Reproduce the records exactly, beginning with their first line and ending with the line that contains "Les boutiques (884, 1263)", and output nothing more.

Records for processing:
*** Block opens ***
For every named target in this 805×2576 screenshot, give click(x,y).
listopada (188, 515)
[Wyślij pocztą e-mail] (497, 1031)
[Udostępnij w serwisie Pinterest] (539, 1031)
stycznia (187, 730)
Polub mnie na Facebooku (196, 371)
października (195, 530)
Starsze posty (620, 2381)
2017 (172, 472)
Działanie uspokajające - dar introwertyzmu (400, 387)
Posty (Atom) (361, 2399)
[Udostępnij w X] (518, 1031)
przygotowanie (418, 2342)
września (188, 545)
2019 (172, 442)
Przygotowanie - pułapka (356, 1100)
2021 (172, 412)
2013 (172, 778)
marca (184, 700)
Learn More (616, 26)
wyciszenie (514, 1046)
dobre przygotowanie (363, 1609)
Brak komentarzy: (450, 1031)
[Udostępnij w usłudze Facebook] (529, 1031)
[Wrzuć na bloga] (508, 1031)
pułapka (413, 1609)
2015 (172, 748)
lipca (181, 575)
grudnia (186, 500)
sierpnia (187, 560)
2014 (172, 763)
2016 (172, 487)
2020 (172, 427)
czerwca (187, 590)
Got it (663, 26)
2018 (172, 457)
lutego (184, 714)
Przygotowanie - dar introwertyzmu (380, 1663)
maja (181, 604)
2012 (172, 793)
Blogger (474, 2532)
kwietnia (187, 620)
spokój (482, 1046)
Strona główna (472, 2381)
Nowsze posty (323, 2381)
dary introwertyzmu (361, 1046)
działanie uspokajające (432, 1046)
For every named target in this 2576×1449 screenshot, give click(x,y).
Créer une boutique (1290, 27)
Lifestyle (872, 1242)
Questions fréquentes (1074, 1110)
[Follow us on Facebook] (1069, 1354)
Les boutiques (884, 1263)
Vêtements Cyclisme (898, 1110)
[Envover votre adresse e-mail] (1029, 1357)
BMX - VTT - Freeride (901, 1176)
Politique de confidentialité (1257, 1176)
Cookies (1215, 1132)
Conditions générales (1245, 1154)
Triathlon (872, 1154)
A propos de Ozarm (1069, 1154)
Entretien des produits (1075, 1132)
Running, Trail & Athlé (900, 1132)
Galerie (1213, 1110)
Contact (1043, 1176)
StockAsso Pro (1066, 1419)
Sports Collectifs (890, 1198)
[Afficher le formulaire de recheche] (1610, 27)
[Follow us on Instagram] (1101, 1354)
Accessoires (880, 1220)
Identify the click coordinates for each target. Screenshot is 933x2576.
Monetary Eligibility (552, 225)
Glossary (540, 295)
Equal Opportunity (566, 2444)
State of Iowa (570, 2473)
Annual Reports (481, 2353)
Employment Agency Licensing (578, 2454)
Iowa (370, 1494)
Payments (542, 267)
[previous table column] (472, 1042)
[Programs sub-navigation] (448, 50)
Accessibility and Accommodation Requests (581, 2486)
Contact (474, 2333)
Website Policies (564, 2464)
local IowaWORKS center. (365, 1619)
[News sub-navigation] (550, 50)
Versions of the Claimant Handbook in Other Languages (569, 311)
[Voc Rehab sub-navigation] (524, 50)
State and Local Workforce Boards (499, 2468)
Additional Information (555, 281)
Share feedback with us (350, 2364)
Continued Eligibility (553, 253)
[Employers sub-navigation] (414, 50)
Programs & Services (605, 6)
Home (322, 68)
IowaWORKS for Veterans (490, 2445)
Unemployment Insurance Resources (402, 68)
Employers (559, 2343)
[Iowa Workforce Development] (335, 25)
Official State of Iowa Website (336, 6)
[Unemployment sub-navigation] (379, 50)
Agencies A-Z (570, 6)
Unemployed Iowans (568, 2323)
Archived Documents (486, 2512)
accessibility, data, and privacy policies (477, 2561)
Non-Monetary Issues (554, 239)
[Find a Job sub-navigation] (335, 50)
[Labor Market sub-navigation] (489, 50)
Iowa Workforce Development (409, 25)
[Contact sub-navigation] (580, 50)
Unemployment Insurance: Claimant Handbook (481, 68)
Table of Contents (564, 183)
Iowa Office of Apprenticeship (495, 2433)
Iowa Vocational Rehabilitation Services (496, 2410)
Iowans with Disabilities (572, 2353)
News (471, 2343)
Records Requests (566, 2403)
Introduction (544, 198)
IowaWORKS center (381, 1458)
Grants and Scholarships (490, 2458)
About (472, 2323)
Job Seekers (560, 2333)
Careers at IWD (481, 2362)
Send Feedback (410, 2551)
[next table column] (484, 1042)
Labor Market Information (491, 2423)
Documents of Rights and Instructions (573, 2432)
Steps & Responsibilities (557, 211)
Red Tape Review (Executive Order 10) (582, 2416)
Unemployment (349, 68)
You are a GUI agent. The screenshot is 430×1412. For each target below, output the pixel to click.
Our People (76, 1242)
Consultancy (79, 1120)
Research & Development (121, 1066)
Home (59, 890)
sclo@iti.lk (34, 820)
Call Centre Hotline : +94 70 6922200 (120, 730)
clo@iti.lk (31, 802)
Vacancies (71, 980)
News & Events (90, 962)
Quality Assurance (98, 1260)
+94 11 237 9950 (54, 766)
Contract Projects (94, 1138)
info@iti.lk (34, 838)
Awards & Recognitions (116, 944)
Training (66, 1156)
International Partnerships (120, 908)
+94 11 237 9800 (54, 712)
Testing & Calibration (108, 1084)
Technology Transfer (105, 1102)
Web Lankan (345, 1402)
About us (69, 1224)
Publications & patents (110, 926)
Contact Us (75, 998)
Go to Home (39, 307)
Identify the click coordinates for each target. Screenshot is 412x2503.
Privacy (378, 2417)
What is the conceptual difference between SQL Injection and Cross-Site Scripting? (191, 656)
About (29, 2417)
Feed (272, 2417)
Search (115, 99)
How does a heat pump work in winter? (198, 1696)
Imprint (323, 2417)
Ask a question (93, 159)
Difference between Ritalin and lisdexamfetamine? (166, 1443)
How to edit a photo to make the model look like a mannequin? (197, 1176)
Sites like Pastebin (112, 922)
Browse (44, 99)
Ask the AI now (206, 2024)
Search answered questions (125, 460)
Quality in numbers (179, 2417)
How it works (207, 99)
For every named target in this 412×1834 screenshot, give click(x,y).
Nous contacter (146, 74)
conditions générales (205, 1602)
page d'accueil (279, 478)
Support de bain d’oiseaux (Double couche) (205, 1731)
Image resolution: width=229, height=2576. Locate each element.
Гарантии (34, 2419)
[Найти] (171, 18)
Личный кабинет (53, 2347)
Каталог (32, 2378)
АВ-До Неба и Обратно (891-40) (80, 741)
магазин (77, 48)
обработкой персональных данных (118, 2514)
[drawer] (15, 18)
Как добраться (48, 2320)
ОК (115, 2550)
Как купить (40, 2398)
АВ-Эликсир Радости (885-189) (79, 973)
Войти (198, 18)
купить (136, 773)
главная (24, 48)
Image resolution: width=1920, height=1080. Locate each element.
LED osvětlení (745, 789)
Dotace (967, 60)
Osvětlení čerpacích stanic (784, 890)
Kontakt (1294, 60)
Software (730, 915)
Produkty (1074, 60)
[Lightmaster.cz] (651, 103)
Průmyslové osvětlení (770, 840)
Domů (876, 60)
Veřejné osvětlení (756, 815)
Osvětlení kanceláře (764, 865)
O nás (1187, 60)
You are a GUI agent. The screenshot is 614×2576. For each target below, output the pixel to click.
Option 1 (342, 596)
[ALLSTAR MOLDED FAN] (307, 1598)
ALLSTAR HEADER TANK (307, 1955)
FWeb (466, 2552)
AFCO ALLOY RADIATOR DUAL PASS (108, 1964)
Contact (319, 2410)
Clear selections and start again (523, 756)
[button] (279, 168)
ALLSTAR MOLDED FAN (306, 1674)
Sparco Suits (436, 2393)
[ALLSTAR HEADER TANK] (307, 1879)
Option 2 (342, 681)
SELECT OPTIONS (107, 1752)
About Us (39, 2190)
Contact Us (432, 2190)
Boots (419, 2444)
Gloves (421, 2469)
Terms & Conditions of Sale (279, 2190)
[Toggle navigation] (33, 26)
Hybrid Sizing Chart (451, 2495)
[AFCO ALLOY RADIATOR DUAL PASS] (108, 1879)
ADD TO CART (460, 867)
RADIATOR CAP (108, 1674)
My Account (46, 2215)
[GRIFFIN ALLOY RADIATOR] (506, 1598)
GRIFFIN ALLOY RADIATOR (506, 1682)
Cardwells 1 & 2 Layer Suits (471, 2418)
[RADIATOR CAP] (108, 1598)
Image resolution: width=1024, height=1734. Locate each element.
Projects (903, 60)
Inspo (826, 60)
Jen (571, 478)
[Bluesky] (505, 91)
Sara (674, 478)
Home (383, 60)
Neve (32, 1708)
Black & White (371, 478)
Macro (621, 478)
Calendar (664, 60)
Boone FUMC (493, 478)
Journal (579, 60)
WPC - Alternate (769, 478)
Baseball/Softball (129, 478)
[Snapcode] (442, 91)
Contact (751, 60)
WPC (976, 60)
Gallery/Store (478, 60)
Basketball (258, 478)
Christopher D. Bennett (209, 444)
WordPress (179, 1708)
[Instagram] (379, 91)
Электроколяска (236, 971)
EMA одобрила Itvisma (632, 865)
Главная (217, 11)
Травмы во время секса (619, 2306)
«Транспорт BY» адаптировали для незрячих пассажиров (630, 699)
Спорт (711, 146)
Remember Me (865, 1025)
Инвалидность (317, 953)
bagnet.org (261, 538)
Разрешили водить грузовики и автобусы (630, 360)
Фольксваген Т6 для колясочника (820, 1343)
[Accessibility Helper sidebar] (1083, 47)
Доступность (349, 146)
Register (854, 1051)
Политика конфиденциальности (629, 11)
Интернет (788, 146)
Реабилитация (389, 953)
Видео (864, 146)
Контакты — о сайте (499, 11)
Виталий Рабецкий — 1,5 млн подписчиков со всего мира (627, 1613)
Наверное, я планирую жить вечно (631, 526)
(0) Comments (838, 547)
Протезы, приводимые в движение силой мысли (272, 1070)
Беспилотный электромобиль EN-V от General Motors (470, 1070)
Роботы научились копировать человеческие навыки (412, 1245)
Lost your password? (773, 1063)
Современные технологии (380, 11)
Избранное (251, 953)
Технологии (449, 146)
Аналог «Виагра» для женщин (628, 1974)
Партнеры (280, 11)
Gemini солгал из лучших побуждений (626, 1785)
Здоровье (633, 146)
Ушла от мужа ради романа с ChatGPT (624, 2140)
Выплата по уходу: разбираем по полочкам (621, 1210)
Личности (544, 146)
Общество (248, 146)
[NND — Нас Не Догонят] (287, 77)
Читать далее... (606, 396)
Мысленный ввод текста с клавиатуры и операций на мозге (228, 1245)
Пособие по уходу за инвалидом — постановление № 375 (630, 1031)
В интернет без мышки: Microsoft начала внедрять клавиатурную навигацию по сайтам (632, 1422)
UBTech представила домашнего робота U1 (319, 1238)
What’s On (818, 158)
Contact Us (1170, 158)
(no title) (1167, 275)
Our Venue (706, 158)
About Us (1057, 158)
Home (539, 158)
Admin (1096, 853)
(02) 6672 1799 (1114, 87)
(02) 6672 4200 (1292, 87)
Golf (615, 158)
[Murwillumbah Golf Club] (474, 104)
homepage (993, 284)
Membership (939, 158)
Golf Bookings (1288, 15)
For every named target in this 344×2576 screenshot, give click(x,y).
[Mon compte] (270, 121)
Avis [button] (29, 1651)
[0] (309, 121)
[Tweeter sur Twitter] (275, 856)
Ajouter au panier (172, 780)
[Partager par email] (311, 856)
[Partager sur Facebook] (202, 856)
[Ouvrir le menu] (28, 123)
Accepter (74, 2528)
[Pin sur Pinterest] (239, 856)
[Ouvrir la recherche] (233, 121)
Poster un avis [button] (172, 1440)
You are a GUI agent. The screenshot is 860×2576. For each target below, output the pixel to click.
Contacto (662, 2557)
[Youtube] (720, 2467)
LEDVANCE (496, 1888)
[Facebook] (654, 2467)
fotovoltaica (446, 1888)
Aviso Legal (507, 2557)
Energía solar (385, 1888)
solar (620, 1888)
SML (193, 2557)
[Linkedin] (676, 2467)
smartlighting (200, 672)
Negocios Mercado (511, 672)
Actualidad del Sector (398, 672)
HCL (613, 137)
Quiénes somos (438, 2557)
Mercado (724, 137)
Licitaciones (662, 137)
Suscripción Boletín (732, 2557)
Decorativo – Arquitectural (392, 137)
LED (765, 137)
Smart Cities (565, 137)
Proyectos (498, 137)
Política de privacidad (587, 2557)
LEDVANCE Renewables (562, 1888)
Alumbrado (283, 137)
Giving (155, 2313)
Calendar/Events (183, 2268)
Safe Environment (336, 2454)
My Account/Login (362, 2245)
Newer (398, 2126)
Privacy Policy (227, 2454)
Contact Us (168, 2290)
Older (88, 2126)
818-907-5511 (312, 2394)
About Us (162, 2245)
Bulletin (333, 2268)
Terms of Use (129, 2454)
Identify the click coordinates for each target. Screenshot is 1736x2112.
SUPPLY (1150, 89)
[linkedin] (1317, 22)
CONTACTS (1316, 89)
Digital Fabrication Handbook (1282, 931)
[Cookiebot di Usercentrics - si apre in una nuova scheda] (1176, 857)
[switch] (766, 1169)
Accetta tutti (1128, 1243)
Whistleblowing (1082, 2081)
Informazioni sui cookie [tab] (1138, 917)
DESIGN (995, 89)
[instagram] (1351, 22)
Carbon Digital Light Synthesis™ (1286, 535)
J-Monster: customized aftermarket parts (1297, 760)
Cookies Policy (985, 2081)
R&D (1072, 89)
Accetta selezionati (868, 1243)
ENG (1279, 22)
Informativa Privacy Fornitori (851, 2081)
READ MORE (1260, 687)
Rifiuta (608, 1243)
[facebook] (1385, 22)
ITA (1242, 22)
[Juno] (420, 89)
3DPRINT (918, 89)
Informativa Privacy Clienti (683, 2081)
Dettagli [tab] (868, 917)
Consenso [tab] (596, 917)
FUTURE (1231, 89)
*** Block closes ***
Result of the task:
For every named target in this 805×2576 screenshot, give click(x,y).
listopada (188, 515)
[Wyślij pocztą e-mail] (497, 1031)
[Udostępnij w serwisie Pinterest] (539, 1031)
stycznia (187, 730)
Polub mnie na Facebooku (196, 371)
października (195, 530)
Starsze posty (620, 2381)
2017 (172, 472)
Działanie uspokajające - dar introwertyzmu (400, 387)
Posty (Atom) (361, 2399)
[Udostępnij w X] (518, 1031)
przygotowanie (418, 2342)
września (188, 545)
2019 (172, 442)
Przygotowanie - pułapka (356, 1100)
2021 (172, 412)
2013 (172, 778)
marca (184, 700)
Learn More (616, 26)
wyciszenie (514, 1046)
dobre przygotowanie (363, 1609)
Brak komentarzy: (450, 1031)
[Udostępnij w usłudze Facebook] (529, 1031)
[Wrzuć na bloga] (508, 1031)
pułapka (413, 1609)
2015 (172, 748)
lipca (181, 575)
grudnia (186, 500)
sierpnia (187, 560)
2014 (172, 763)
2016 (172, 487)
2020 (172, 427)
czerwca (187, 590)
Got it (663, 26)
2018 (172, 457)
lutego (184, 714)
Przygotowanie - dar introwertyzmu (380, 1663)
maja (181, 604)
2012 (172, 793)
Blogger (474, 2532)
kwietnia (187, 620)
spokój (482, 1046)
Strona główna (472, 2381)
Nowsze posty (323, 2381)
dary introwertyzmu (361, 1046)
działanie uspokajające (432, 1046)
For every named target in this 2576×1449 screenshot, give click(x,y).
Créer une boutique (1290, 27)
Lifestyle (872, 1242)
Questions fréquentes (1074, 1110)
[Follow us on Facebook] (1069, 1354)
Les boutiques (884, 1263)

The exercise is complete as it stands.